企業調査において、パワハラの予防・解決の取組を進めるに当たっての課題として最も比率が高かったのは「パワハラかどうかの判断が難しい」で、回答企業全体の72.7%が課題としてあげています。
実際に、従業員から、必ずしも「パワハラ」に該当すると言えないような相談も寄せられている、と企業調査にもあります。
では「パワハラ」と「厳しい指導」はどのような基準で認定されるのでしょうか?
今回のセミナーで示されていた「パワハラ」の認定のポイントは以下の通りです。
まず、暴力、暴言、脅迫を伴う指導は、犯罪性を帯びるものとして「パワハラ」とされることは異論のないことだと思います。
次に、通常の業務のなかで行われた指導については、
1)職務上の合理性があるか
業務遂行上、必要な注意は「業務の適正な範囲内」ですが、人権侵害に当たるような人格否定、雇用不安を抱かせるような言動、個人的な攻撃や精神的苦痛を与えることを目的とした言動は「パワハラ」にあたると考えられます。

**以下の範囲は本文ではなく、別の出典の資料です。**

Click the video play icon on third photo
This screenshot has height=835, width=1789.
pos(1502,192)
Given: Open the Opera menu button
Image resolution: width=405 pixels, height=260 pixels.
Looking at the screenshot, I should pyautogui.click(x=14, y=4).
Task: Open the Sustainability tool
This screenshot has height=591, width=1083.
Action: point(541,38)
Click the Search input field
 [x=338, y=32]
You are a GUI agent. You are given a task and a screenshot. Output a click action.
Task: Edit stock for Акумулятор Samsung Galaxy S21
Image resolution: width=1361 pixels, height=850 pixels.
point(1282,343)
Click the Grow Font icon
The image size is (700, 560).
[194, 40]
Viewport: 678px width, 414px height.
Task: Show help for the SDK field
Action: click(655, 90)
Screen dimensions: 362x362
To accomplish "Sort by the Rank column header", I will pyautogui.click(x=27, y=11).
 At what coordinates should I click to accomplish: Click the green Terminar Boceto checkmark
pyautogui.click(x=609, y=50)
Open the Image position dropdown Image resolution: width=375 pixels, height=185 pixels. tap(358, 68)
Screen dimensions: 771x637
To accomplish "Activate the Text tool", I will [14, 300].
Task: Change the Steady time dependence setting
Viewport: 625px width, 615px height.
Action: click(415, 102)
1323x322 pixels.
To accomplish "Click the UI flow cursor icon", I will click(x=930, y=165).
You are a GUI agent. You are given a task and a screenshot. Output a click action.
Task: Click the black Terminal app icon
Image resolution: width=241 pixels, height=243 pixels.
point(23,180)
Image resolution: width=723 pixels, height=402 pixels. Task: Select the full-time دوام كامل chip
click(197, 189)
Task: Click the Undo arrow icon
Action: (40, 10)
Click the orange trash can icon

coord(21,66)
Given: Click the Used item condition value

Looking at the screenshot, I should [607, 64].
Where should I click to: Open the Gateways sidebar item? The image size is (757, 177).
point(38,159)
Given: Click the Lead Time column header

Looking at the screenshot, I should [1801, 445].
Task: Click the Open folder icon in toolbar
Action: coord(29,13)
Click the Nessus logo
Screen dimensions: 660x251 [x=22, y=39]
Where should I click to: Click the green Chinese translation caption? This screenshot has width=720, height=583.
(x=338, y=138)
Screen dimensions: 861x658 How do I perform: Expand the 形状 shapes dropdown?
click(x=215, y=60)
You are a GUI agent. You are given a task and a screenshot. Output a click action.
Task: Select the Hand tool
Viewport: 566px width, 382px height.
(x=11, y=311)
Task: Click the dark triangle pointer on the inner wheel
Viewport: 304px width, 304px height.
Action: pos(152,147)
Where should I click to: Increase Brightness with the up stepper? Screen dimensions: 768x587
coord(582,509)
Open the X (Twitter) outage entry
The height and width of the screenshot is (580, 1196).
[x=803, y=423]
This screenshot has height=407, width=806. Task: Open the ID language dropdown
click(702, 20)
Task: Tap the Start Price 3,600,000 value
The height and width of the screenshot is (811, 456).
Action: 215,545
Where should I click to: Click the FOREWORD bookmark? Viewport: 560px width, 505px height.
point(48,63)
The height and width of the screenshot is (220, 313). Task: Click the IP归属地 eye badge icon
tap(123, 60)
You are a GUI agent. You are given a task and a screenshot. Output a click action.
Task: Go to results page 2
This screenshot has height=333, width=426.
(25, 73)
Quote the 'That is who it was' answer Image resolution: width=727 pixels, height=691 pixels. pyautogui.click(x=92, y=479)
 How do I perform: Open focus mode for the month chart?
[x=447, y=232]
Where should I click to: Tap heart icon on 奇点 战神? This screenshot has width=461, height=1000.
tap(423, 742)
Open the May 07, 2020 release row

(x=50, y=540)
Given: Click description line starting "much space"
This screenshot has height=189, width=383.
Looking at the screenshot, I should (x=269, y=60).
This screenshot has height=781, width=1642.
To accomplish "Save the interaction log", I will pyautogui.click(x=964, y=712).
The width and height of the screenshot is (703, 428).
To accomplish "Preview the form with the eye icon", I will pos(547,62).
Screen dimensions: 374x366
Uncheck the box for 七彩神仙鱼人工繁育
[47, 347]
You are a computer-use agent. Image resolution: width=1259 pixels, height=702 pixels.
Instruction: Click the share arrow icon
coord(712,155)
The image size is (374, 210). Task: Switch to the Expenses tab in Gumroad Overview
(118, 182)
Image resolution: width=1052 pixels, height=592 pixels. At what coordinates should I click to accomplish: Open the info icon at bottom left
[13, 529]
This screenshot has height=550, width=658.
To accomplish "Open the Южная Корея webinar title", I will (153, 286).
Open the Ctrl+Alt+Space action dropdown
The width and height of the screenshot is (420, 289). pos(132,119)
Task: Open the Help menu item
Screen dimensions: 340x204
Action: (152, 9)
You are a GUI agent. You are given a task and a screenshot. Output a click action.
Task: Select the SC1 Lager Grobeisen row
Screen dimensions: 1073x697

ただし、「業務の適正な範囲内」は、業種や企業文化の影響を受けるため、職場ごとに認識をそろえる必要があります。
2)同じ言動を繰り返してはないか
一般的な「パワハラ」は「繰り返し」が大きな要件となります。たとえ悪意が無い言動であっても、繰り返されることで「パワハラ」と判断される場合があります。
3)健康や安全を脅かす可能性はないか
「パワハラ」に該当するか微妙な場合であっても、従業員の心身に重大な影響を及ぼす引き金となった言動は、「パワハラ」になる可能性があります。「安全配慮義務」の観点から、心身の不調にならないよう配慮する必要があります。
4)パワーの存在がみとめられるか
「パワー」は上司から部下だけとは限りません。業務に関する知識の優位性や、集団を背景とした「パワー」(例えば正社員集団と派遣社員集団、若い世代集団と年配集団など)
ですから、すべての人がパワハラの加害者にも、被害者にもなる可能性があります。
5)自己防衛でいるか、回避の余地はあるか
自己防衛能力の高い人や回避できる力のある人の場合には、それほど深刻にならない場合があります。
しかし、自己防衛能力や回避能力が低い人の場合には、少しの言動でも極めて深刻な苦痛をもたらし、「パワハラ」とされる可能性があります。
「パワハラ」の認定は「業務の適正範囲内」であるかどうかが重要なポイントになります。
さらに「その時、その人に対して、その言動が適切であったかどうか」も考慮されます。
やはり、絶対的基準で認定されるというよりも、相対的基準で認定される難しさはあるようです。